To call 1917 “balanced” would be incorrect. From the reveal of the trailer to the news of Mendes making his feature appear as if it was shot in a single take, it was clear that the focus would be on the filmmaking. Easy to see why. 1917 is flawless from that perspective, with Mendes/Deakins accomplishing this from the get-go. Through a combination of varied angles and spatial awareness, the duo creates a tangible sense of dread and danger in almost every steps its on-screen duo take. I’m not sure if any film has done this to this high a level since Sicario (also employing the services of Deakins) in its border and tunnel scenes. For 70 minutes, you’ll wince with worry as Blake and Schofield traverse barbed wire battlefields, worn-down bunkers, and still bodies of water laden with literal bodies.
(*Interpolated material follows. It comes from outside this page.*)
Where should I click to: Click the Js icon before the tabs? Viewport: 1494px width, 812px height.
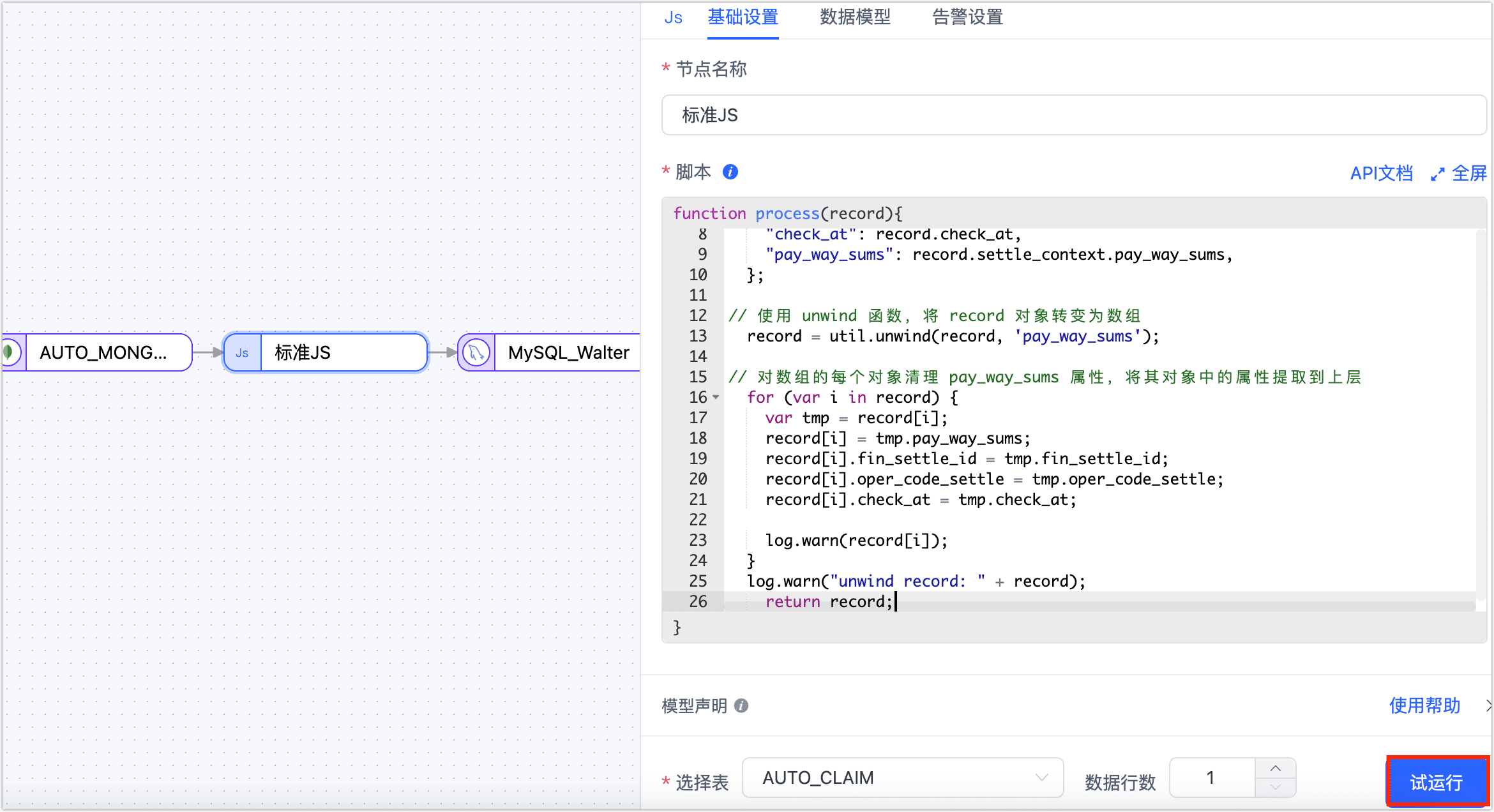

Mendes also serves as one of the writers for 1917, an original screenplay co-written with Krysty Wilson-Cairns exclusively based off of a story nugget(s) courtesy of Mendes’ grandfather, Alfred. On one hand, 1917 is rather impressive with how much juice it gets out of a secondhand tale (or tales). On another hand, the simple story of messengers delivering the word shows its limitations around the hour mark, where a prolonged sequence underground brings the movie to a halt before picking up again with two stunning mad dashes framed in medium-wides. The characterization is just too light for this scene to mean much emotionally as it intends to do. This last want is going to sound like yours truly is one of those teenage boys Michael Bay once famously proclaimed he made movies for, but man oh man, it’s a crying shame that with its exquisite technical merits, 1917 doesn’t have an unbridled war set piece that undoubtedly would have rivaled anything seen in Saving Private Ryan.
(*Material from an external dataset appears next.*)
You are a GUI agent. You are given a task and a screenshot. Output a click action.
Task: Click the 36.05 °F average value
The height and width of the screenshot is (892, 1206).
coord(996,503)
Despite little being revealed about their respective characters as the film goes on, MacKay and Chapman deliver sturdy performances that highlight their fear and showcase their bravery in what essentially amounts to a suicide mission. The duo is perfectly cast, as having clout-y, recognizable names in starring roles would surely overshadow the “thankless” aspect 1917 sort of implies. Big stars such as Firth, Benedict Cumberbatch, Richard Madden, and Mark Strong appear in single scenes as military leaders to add bits of gravitas and serve as a breather when necessary.
The comparisons to Dunkirk are fairly apt. It’s conceivable to imagine that if you adored how Christopher Nolan went about matters there, the same sentiment will be experienced in 1917. Regardless of how you want your war films to be narrative-wise, there’s no denying that the craftsmanship of Mendes’ latest is probably the best 2019 has to offer, if not the decade.